Midnight's Wood

Midnight's Wood

Dark is midnight’s wood, as clouds drift across the black sky and kiss the moon. But a man stands brooding in the shadows of a great elm, kicking leaves in his impatience. A shadow passes across his own face as he waits, silently.

But then in the darkness, another figure materialises. His gait is anxious as he hurries towards the other man, who still leans up against the tree, stiff and unmoving.

“Aren’t you going to speak to me?” asks the second man.

The first man’s black eyes glower into the night. Concern flickers in the second man’s eyes, and he raises a hand to the first man’s check. He snaps it away with a snarl.

“Sirius-”

“You’re late.”

The accusation hangs in the air, moodily, and with a small note of hurt in his voice.

“It couldn’t be helped,” says Remus, quietly.

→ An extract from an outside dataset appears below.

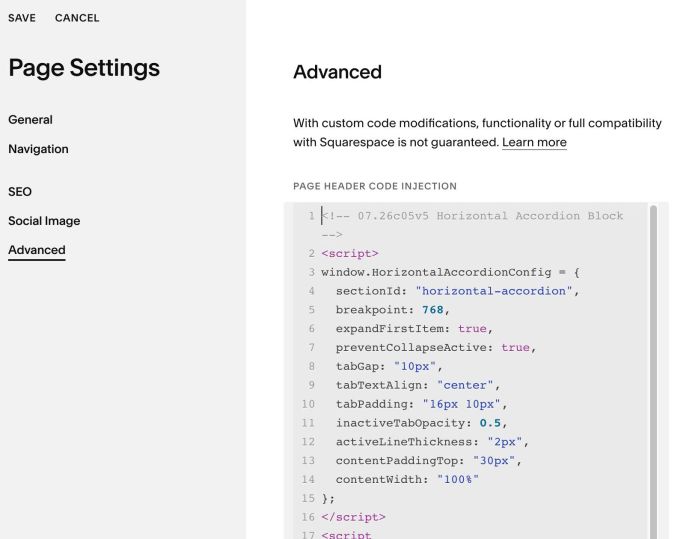Switch to the SEO tab
Image resolution: width=700 pixels, height=539 pixels.
click(20, 192)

Moments pass. Eventually, Sirius straightens up, and without preamble, they embrace in the dark, hidden, with only the moon as witness. With clouds obscuring the great orb, the wood is almost pitch-black, save for the light in their eyes. But that does not matter. They know each other so well; ever movement, every breath, every inch of their bodies, that this blindness does not deter them. If anything, it only prolongs their moment with slow and careful movements.

So with the hunger and anger of a prolonged parting, the forest floor becomes a blur. With biting and scratching in their strange animalism, they take each other, disturbing the silence of the wood and running fingers over every longing inch of flesh.
The clouds shift, and moonlight strikes the clearing, as both men howl passion towards the goddess of the moon.